**Task directions:** Copy out, word for word, the stretch of the records from the line containing "The image size is (1000, 1094)." through the end of the records, including both ends.
━━ Data shown ━━
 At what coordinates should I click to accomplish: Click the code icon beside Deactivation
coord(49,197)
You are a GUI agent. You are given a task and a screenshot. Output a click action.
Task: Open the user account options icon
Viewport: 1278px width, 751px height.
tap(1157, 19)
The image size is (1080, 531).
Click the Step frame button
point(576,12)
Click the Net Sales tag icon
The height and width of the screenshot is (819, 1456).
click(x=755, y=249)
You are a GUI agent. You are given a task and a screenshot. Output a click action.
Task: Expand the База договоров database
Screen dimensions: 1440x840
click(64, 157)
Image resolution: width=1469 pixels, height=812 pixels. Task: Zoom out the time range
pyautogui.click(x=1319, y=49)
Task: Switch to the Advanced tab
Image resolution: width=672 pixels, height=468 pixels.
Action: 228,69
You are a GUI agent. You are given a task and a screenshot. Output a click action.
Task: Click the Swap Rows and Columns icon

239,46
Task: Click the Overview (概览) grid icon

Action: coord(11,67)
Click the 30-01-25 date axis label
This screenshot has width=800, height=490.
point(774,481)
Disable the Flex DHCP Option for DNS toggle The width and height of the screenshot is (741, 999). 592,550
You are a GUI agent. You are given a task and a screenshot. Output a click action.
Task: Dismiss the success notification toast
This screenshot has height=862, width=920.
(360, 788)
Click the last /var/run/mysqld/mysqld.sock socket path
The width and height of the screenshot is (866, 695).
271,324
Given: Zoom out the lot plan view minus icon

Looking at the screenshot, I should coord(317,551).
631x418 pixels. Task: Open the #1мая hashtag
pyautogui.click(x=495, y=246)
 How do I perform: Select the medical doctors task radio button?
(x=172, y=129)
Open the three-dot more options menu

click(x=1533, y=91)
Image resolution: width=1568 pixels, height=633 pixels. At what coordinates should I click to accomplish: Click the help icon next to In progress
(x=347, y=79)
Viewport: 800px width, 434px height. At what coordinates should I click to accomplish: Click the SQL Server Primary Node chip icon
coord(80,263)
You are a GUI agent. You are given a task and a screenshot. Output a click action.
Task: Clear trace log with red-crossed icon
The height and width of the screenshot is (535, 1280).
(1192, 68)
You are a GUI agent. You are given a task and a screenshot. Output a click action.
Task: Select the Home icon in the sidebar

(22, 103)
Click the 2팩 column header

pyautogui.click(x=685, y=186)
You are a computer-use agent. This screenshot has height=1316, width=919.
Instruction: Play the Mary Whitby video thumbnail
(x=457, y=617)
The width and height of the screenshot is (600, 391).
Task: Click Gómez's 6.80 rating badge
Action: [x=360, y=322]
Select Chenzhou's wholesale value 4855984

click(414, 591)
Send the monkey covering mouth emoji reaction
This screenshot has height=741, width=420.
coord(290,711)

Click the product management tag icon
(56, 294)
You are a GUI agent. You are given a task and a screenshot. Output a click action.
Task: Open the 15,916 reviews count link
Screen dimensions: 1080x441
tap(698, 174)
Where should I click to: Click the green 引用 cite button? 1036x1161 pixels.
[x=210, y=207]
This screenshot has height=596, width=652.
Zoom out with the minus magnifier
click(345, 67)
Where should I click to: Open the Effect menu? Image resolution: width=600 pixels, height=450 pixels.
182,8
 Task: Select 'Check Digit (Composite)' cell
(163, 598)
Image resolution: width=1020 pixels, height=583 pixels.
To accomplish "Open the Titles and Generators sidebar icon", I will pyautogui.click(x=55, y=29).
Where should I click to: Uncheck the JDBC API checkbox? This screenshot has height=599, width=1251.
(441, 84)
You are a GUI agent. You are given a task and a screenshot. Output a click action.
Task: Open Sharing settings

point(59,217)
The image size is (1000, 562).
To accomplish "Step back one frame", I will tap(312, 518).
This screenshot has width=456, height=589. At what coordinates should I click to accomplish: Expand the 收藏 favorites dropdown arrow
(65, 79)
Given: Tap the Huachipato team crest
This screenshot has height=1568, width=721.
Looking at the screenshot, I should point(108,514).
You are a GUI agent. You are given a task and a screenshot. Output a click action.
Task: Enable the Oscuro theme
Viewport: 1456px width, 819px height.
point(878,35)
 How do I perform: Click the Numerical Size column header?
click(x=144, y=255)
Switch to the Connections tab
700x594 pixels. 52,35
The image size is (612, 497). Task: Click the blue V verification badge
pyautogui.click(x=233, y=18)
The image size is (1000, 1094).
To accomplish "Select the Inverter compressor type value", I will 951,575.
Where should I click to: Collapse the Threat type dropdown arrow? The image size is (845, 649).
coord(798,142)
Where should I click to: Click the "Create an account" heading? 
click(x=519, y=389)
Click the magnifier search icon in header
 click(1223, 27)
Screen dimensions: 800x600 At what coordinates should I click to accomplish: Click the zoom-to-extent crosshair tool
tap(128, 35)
━━━
**Response:**
The image size is (1000, 1094).
To accomplish "Select the Inverter compressor type value", I will 951,575.
Where should I click to: Collapse the Threat type dropdown arrow? The image size is (845, 649).
coord(798,142)
Where should I click to: Click the "Create an account" heading? 
click(x=519, y=389)
Click the magnifier search icon in header
 click(1223, 27)
Screen dimensions: 800x600 At what coordinates should I click to accomplish: Click the zoom-to-extent crosshair tool
tap(128, 35)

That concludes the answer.